Richard Wagner


 

(Escrito en el que me burlo de las supersticiones en la que creía el famoso músico alemán, porque yo soy de la clase de personas que si va por una calle y ve una escalera apoyada contra la fachada, pasa por debajo adrede dos o tres veces.)

          Seamos cultos: el asco al número trece se llama ‘triscaidecafobia’.

(Hay otros nombres más complicados aún. Si el miedo es a los martes y trece, se denomina trezidavomartiofobia; si es a los viernes y trece, como en el mundo sajón, entonces se llama parascevededecatriafobia o también friggaatriscaidecafobia. Esto es así porque hay gente que se empeña en aprender griego y, después de aprenderlo, se da cuenta —tarde— de que es una lengua que no sirve absolutamente para nada, salvo para inventarse palabras de estas que nadie puede pronunciar nunca bien.)

 

          Los supersticiosos mantienen que hay ocasiones en que la fuerza de los hechos nos obliga a reconocer que hay más cosas en este mundo de las que comprende la filosofía de Horacio (Horacio, ya saben quién les digo: el que iba siempre con Hamlet para que éste le pagara las copas).

          El ejemplo de la vida de Richard Wagner es ilustrativísimo, ya que estuvo marcada por el número 13 y sus fatalidades. Las coincidencias son abrumadoras, aseguran sus biógrafos.

          Para empezar, nació en 1813 o casi, porque vino al mundo el 1 de enero de 1814, pero muy temprano.

En su casa eran siete hermanos y, con los seis de la vecina de al lado, sumaban trece niños en el rellano de la escalera.

Wagner tenía trece lunares en todo el cuerpo (bueno, muchos más de los pequeñitos, pero grandes, sólo trece).

          Sus padres vivieron en el número 13 de una calle, aunque sólo durante algunos meses.

          El nombre y los apellidos de Richard Wagner tienen precisamente 13 letras, si no contamos la ‘ch’ como una sola.

          En su niñez, el gato de su vecina, que era un tanto arisco, le arañó trece veces.

          Fue a los trece años cuando descubrió y perfeccionó una técnica auto-masajística que ya no olvidó durante toda su vida y que le sirvió de consuelo en su senectud.

          Su perro, Wolfgang (llamado así en honor a Mozart), murió a los trece años.

          Un 13 de diciembre cogió una gripe que le tuvo en cama todo un mes.

          Compuso catorce óperas, pero como una estaba plagiada de un compositor amigo, realmente se quedan en trece.

          Wagner falleció el 12 de febrero de 1883; o sea, que ya ven por qué poquito.

          ¡Todo este cúmulo de circunstancias hace que muchos incrédulos se vean obligados a plantearse la veracidad de los esoterismos!
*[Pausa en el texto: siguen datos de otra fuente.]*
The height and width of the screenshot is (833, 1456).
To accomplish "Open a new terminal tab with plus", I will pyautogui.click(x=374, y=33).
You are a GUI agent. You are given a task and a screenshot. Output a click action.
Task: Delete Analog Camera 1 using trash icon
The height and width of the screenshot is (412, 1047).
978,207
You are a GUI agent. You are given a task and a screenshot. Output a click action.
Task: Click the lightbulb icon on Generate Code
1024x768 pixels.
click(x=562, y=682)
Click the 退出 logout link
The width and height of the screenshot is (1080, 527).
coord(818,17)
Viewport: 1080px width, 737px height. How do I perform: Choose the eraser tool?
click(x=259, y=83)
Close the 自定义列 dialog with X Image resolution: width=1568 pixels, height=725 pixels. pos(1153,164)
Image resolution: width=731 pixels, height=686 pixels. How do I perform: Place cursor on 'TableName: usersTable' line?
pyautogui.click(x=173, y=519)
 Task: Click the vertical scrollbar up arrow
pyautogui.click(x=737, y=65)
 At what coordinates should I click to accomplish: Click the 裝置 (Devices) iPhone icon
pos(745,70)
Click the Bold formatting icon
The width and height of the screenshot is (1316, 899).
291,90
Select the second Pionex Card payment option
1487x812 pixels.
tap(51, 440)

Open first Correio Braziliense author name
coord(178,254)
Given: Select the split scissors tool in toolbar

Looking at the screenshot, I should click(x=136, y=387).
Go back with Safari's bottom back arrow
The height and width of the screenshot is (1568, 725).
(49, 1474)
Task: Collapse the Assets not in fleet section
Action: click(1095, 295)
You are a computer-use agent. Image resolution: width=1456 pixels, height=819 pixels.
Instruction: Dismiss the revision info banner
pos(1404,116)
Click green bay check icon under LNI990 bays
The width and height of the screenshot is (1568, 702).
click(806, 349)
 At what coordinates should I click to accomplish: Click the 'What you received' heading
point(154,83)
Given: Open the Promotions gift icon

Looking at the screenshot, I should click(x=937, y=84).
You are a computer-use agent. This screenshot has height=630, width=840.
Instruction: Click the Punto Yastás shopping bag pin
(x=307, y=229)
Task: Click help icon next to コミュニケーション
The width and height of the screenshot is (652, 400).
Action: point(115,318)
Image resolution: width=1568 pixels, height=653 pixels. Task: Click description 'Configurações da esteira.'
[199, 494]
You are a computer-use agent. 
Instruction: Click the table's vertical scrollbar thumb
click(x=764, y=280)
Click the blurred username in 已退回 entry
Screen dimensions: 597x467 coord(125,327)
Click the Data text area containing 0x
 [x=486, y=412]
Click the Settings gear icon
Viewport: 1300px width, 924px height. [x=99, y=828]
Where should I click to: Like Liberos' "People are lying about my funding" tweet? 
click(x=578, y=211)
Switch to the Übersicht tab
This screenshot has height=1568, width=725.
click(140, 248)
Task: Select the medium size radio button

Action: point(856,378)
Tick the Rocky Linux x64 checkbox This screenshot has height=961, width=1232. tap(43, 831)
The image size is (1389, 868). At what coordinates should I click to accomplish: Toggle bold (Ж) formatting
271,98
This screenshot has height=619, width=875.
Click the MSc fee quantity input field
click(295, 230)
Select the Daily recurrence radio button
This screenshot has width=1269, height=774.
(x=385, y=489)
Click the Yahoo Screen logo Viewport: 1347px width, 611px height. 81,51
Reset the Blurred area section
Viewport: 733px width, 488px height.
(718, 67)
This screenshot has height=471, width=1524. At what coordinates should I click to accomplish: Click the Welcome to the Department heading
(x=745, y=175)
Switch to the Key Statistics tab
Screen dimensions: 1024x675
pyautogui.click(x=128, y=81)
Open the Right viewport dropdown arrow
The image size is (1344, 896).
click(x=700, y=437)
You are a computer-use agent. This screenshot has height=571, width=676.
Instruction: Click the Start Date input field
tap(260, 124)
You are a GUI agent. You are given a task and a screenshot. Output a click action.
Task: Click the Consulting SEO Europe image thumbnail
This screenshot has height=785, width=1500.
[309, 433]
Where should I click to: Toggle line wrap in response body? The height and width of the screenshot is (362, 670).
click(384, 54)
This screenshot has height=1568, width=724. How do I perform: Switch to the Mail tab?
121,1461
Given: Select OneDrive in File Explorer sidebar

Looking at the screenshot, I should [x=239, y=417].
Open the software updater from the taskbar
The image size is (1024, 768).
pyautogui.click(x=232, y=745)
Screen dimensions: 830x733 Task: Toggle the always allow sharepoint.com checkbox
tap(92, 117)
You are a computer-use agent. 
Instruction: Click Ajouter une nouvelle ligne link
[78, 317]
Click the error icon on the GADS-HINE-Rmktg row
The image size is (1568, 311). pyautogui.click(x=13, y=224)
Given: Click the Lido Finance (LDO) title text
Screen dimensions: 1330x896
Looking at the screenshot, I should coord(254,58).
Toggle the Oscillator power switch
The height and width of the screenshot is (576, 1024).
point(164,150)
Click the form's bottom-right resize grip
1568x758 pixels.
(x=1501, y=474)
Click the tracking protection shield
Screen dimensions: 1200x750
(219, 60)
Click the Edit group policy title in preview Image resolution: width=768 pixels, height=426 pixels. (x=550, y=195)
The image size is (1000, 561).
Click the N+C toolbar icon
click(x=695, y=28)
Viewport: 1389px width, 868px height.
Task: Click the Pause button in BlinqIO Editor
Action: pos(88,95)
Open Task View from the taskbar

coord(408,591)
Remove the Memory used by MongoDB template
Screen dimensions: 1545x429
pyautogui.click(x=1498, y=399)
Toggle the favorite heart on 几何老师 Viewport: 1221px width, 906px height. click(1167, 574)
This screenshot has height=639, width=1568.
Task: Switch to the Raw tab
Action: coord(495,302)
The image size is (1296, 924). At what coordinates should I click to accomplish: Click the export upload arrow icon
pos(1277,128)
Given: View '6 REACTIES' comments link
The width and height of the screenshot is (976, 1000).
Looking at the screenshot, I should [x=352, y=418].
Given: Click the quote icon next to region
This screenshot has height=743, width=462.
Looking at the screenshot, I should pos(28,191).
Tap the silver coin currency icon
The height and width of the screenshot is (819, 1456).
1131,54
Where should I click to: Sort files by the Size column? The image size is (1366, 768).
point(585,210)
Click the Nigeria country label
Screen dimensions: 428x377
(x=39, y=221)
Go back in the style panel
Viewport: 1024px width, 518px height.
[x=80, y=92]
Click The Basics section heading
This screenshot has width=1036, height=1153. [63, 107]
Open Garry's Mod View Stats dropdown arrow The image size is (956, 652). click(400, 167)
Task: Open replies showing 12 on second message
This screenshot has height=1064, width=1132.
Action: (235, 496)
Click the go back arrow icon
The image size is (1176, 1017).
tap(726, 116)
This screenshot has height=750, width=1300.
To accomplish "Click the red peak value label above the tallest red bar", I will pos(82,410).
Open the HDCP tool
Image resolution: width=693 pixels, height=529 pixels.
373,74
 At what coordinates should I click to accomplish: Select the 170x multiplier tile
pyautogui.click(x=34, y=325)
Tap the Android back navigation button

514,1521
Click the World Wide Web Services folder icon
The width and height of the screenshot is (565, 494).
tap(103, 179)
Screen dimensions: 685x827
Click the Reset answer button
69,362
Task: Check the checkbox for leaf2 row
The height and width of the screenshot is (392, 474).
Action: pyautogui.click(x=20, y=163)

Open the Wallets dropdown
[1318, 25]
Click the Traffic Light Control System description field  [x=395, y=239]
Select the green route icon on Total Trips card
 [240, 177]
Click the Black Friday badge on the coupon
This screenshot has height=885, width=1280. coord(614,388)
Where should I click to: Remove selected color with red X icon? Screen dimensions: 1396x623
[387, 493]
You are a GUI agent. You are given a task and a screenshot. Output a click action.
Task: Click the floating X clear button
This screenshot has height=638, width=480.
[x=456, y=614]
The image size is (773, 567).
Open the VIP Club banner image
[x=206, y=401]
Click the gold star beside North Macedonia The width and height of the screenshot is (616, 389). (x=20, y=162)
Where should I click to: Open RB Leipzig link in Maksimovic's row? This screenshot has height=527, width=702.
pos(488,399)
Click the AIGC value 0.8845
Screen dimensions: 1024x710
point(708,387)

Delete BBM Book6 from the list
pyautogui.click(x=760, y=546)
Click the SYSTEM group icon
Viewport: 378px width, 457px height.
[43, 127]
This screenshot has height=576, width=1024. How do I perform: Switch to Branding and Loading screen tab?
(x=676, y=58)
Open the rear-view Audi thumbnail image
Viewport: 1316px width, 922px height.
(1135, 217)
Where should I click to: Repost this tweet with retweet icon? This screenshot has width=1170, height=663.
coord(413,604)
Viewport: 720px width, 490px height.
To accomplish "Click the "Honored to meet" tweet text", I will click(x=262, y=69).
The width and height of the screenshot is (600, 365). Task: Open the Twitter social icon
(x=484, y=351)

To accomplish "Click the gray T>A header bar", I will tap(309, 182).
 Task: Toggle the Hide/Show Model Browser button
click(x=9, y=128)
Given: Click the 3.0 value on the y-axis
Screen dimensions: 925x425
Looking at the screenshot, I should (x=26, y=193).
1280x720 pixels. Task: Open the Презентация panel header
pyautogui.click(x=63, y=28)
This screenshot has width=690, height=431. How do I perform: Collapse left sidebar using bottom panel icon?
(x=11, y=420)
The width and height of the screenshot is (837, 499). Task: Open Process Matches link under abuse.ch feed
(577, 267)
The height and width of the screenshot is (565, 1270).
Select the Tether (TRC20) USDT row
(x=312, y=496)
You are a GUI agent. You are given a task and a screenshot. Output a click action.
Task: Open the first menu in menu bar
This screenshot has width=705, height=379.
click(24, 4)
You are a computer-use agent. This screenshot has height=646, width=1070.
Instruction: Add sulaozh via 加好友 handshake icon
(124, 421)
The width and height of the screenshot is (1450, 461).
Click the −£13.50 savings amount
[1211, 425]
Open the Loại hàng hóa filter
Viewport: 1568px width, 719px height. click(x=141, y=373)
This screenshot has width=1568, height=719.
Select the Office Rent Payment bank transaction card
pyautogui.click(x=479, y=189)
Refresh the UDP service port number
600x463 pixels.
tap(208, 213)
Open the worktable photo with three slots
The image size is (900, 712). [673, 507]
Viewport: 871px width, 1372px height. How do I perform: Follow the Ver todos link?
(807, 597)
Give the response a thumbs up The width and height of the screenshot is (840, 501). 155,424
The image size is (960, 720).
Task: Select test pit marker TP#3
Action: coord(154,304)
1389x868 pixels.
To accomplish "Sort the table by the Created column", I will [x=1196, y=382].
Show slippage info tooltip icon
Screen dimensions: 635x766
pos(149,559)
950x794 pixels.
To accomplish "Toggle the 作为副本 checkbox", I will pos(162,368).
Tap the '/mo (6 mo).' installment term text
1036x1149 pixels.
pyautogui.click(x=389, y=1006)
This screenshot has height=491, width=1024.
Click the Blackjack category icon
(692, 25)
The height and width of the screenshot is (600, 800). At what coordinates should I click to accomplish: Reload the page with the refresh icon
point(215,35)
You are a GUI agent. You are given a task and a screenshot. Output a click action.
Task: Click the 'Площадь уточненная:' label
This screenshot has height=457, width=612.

          Pero si somos de mente científica, no hemos de hacer caso a lo que le pasó a Wagner, sino que debemos combatir la necia superstición allí donde nos la topemos.

          Estas majaderías sólo desaparecerán combatiéndolas. Así que propongo que todas las personas sensatas nos dediquemos a lo siguiente:

1) rotura de espejos;

2) vertido de sal;

3) apertura de paraguas en el interior de las casas;

4) colocación de muchos sombreros encima de la cama;

5) apertura y cierre repetido de tijeras, y

6) búsqueda y contemplación de gatos negros.

          Si todos lleváramos a cabo estas actividades durante un mínimo de dos horas diarias, nuestro mundo sería indiscutiblemente mejor, más racional y más sensato.